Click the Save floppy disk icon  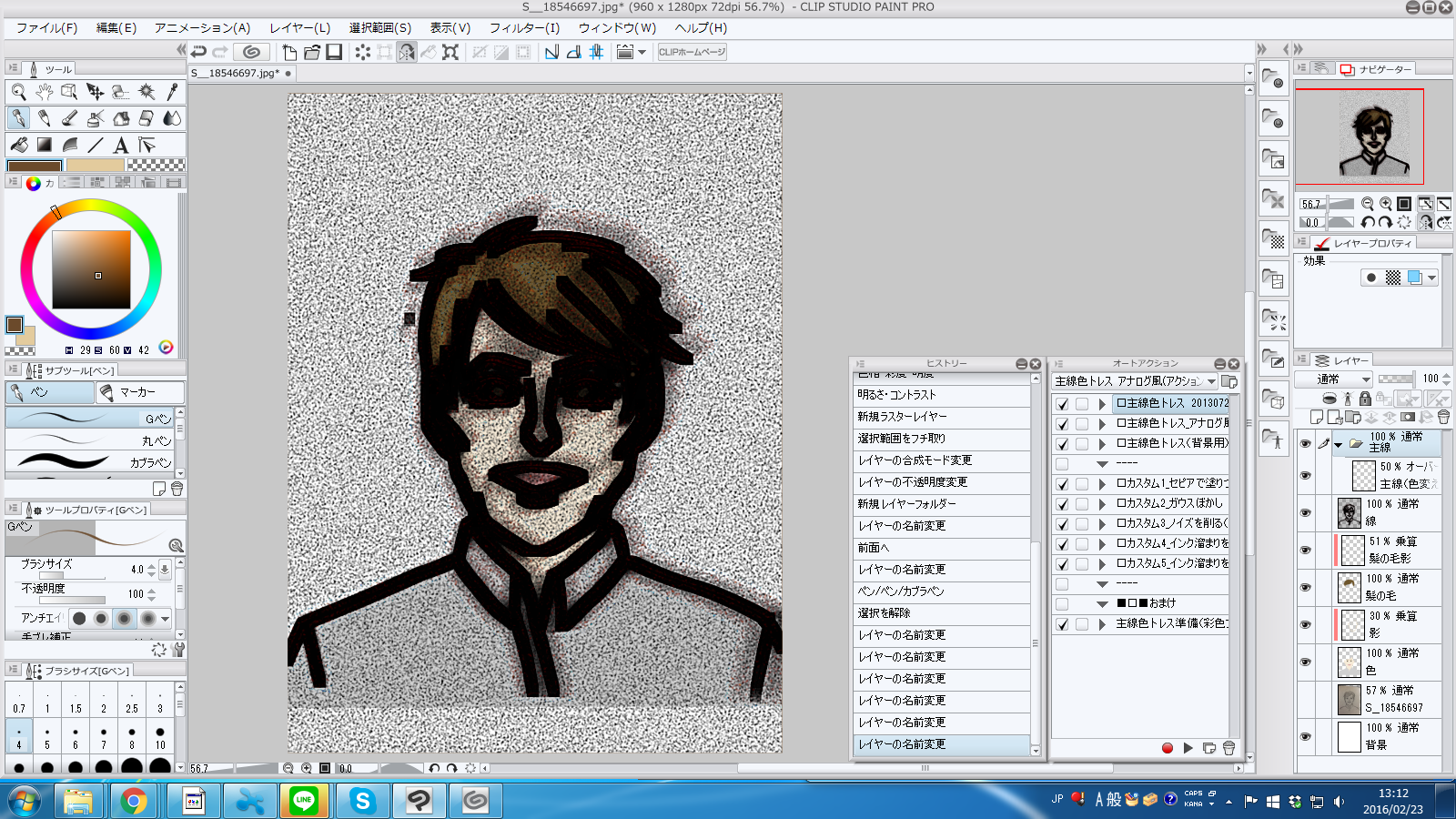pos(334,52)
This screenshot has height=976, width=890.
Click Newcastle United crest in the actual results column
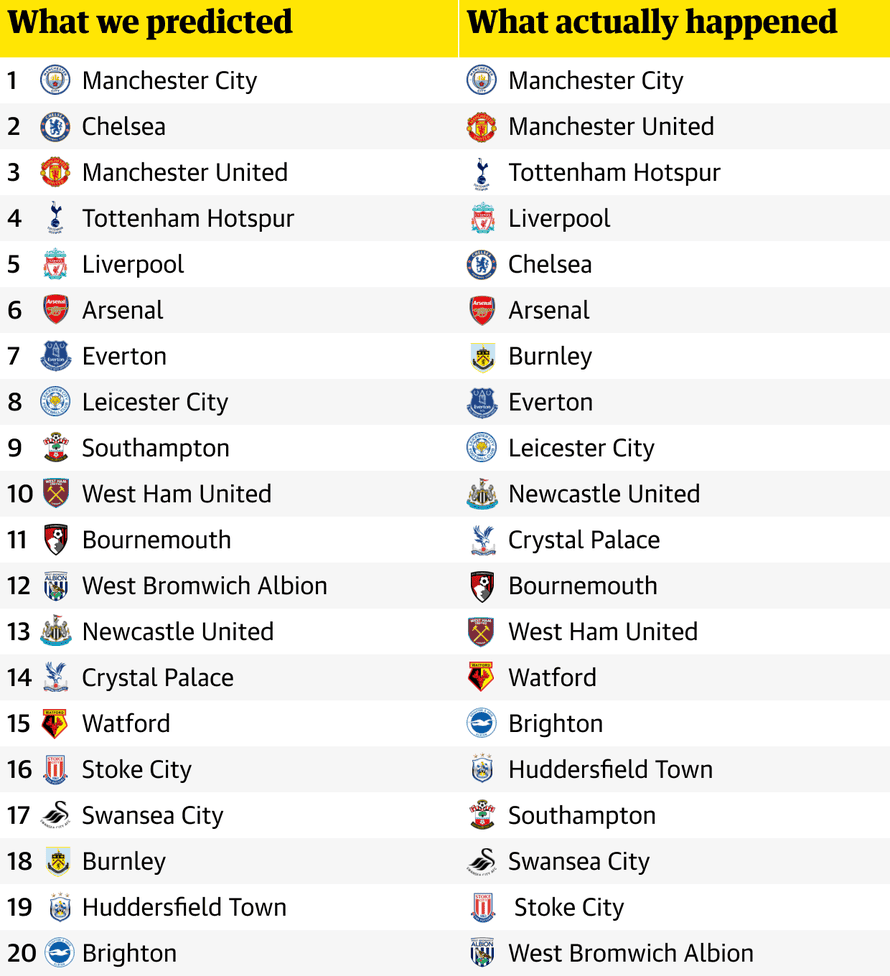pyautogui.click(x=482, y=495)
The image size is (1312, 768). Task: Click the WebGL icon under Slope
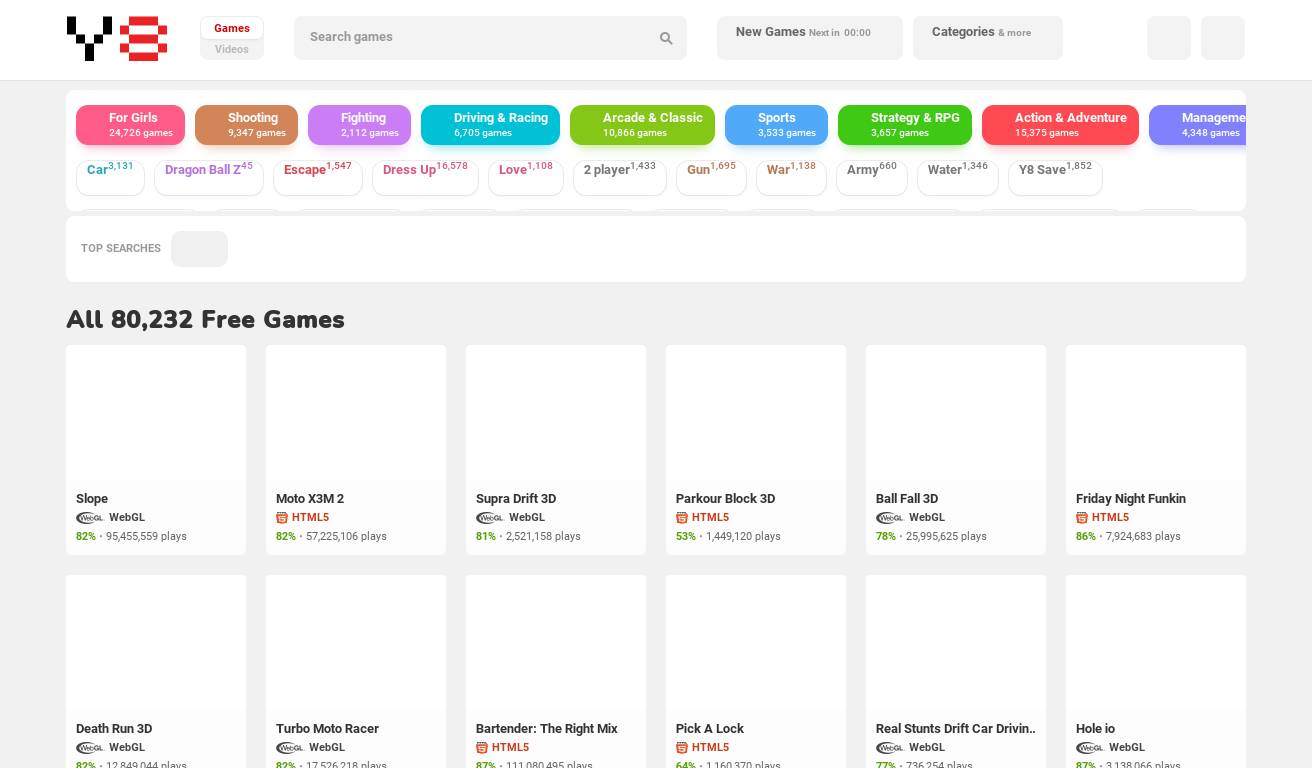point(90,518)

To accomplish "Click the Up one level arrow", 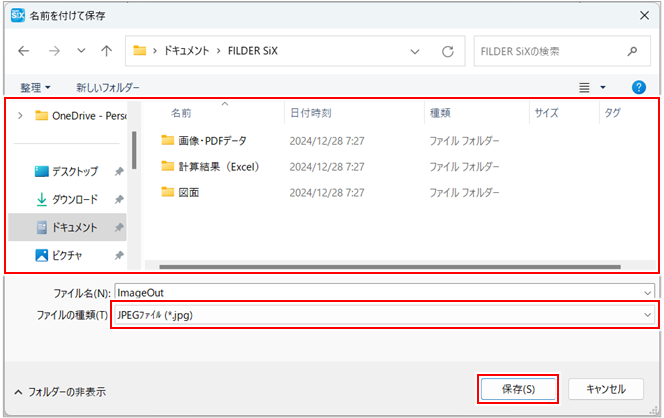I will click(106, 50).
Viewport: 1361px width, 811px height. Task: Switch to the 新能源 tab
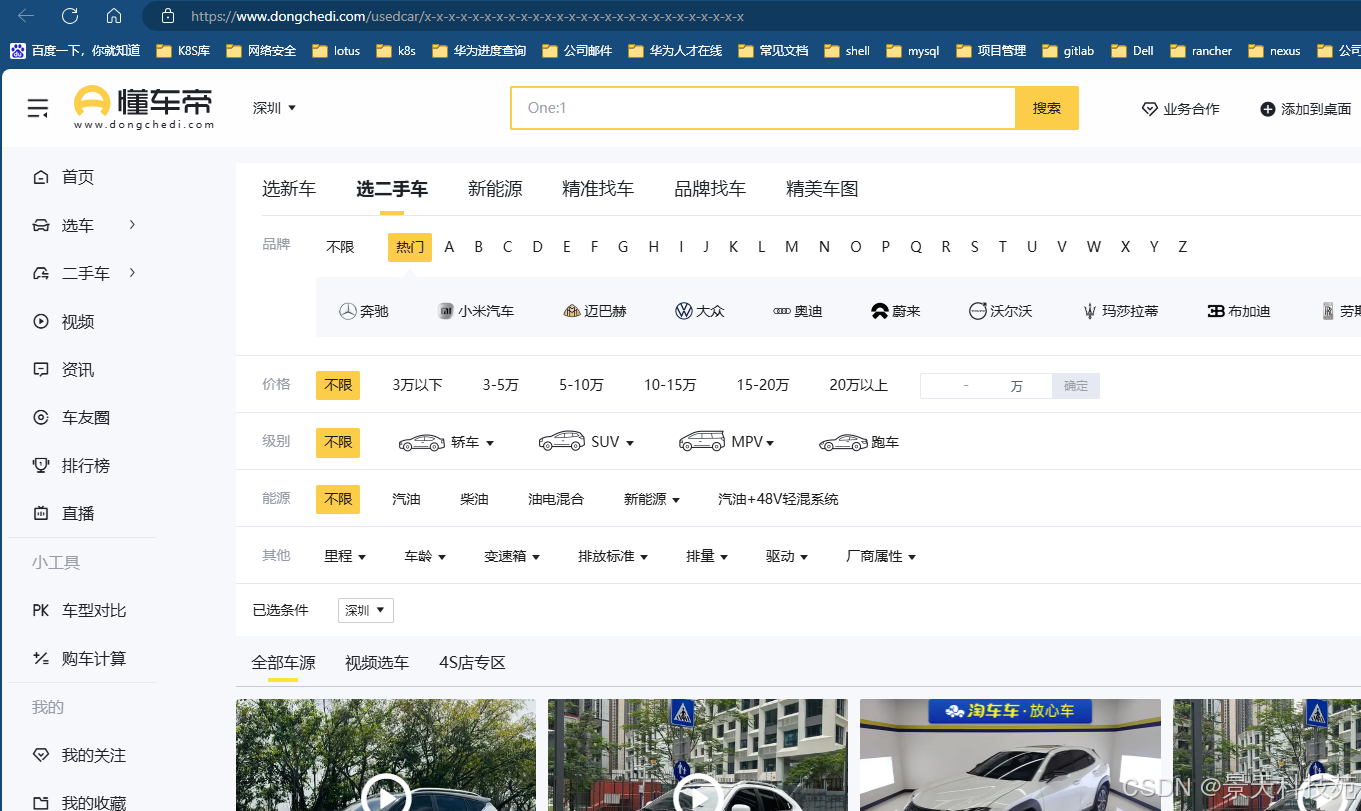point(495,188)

**WHAT TO WORK ON:** In the data, the line that contains "Viewport: 1361px width, 811px" begins the part to write out; restate it and each line after it word for word through the end, with no pictures.

**EXERCISE RESPONSE:**
Viewport: 1361px width, 811px height. Task: Switch to the 新能源 tab
point(495,188)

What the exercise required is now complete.